This article originally appeared in Rudaw.
ERBIL, Kurdistan Region – Kurdish Swedish author Sherzad Heini has released the tenth edition of his book series entitled “Hawler” where he continues to write about the daily lives of Kurds living in Erbil through short fiction stories based on real-life events.
Heini’s books are given away to people for free or donated to national libraries.
“I write for myself,” Heini told Rudaw English, explaining his books are not sold for a profit. “I had a difficult life so I write about my life and my city.”
Although he has lived in Stockholm, Sweden, with his wife and six children for the past 18 years, he said he makes it a point to spend five months each year in Kurdistan.
During his time in Kurdistan, he meets and interviews many people to document their daily lives for his books. The rest of the year is spent writing at his Stockholm home.
“I write for at least 15 hours per day,” he said. “I never get tired of writing because it makes me happy.”
Born to a poor family in Erbil in 1955, Heini explained that the struggles he faced throughout his life contributed to some of his writings.
As a young child, he moved to southern Iraq with his family.

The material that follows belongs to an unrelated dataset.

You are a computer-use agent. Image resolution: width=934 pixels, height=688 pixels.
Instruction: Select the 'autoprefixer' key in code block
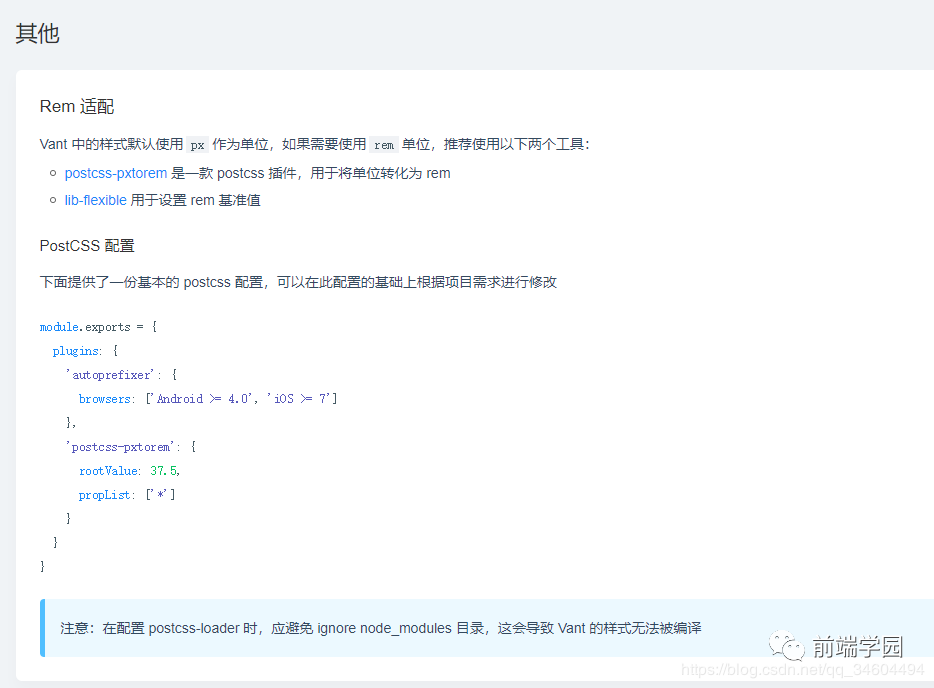point(111,375)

Growing up among the locals, he said he started to forget his Kurdish roots not long after leaving Erbil.
When war broke out between Arabs and Kurds during his last year of high school, he first began fighting for Kurdish rights alongside the Peshmerga in the mountains, although, he said he always had a notebook and pen ready to document their daily lives.
Heini detailed how his father pushed him and his siblings to continue their education so that they would have a chance at a better life than he had led.

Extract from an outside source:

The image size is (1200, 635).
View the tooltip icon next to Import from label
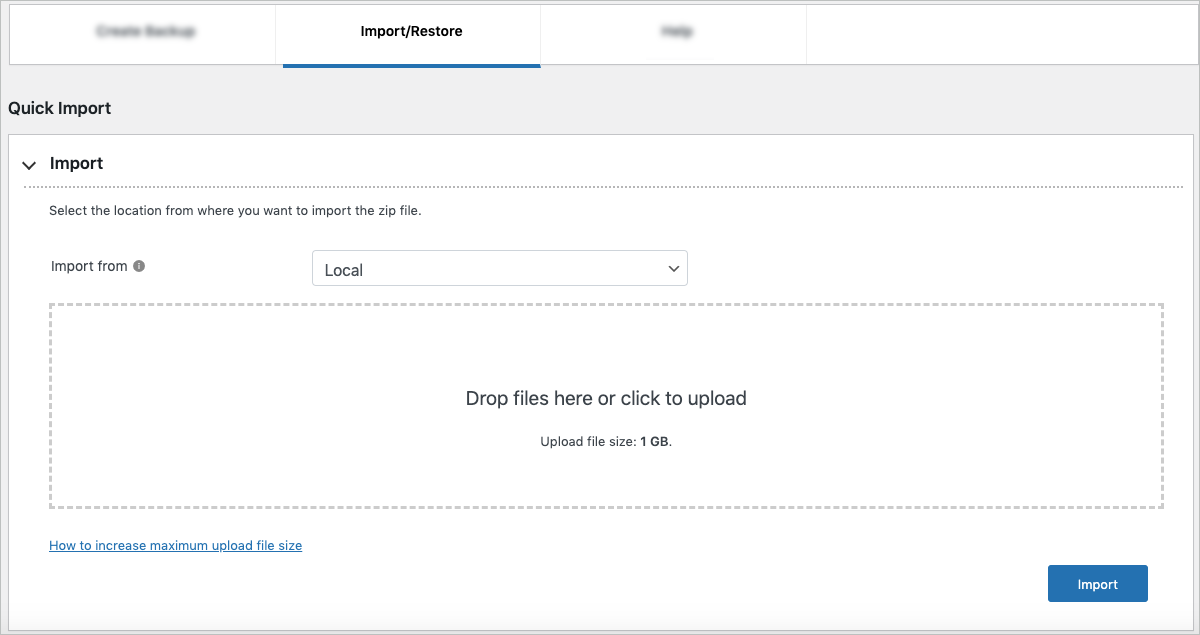(x=140, y=266)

At the time he was ready to begin university, there were no institutions for higher learning in Erbil, so he was required to attend a technical institute in Baghdad, where he graduated in 1978 with a degree in surveying.
An avid lover of reading and writing, Heini first began a career in translation from Arabic to Kurdish in 1982 while he served in the Iraqi army, a requirement by the government.
During the eight months he spent in the army, he began reading the novel “The Story of Shipwrecked” by renowned Colombian author Gabrial Marquez and decided to translate the book to Kurdish.
“It took me 28 days to translate that first book,” he said, explaining he did so while sitting in an old metal chair with his pen and notebook during his free time.
Upon returning to Erbil and beginning his official employment as a surveyor which he worked for 20 years, he continued to translate books in his extra time.
“At that time, translators were paid very well,” Heini added.
Since then, he has translated over 50 books from Arabic to Kurdish.
Heini began his own writing career in 1991, by publishing articles about the daily life of Kurds in a local newspaper.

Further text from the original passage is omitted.